最大の理由としては、米国にとっては北朝鮮は東アジアにおける脅威の象徴として存在していてほしいということだろう。そもそも北朝鮮の核開発の道を開いたのはCIAであり、北朝鮮の核武装により、隣国である韓国、日本への脅威となってほしかったという側面がある。

北朝鮮が核を持てば、韓国、日本は防衛上のミサイル防衛システムを所有する必要があり、米国からするとミサイル防衛システムの良い商売先となるわけだ。事実、これらにより米国の軍需産業は大きな利益を上げている。誤算だったのは、北朝鮮が米国まで届く核ミサイルを作り上げてしまったことだろう。

理由②イスラエルの存在

2つ目の理由としては、何といっても中東にはイラン最大のライバルであるイスラエルが存在していることだろう。詳細は旧約聖書にゆだねるが、イスラエルが存在する限りはイランの核は必ずと言っても良いほど認められないだろう。

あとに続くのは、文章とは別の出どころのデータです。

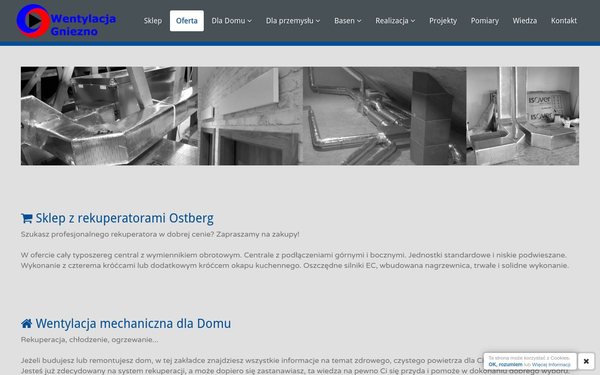Click the Wentylacja Gniezno site title text
The image size is (600, 375).
coord(83,25)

米国内には約600万人のイスラエル人が存在しており、ロビー活動を通じて米国内で強力な力を持っている。イランが核開発を進めれば、米国軍がイスラエル軍とともにこれを阻止するために動くことになる。

イラン側からすると、最大のライバルであるイスラエルが核保有国なのに、自分たちには核がないという現状は絶対に認められず、つまりこの問題はどちらかが回復不可能なダメージでも受けない限りは終わらない可能性が高いのだ。

理由③日本政府が弱すぎる

イスラエルの存在がイランの核保有を圧倒的な力をもって阻止しているわけだが、北朝鮮の場合には韓国は言うに及ばず、日本政府があまりにも弱腰なために北朝鮮の核開発を阻止できないというのが実情だろう。

GHQの日本弱体化政策の影響も大きいだろうが、オールドメディアの存在、いまだに解決しない拉致被害問題など、日本政府の弱腰外交が結果的に北朝鮮の核開発をスルーさせたともいえそうだ。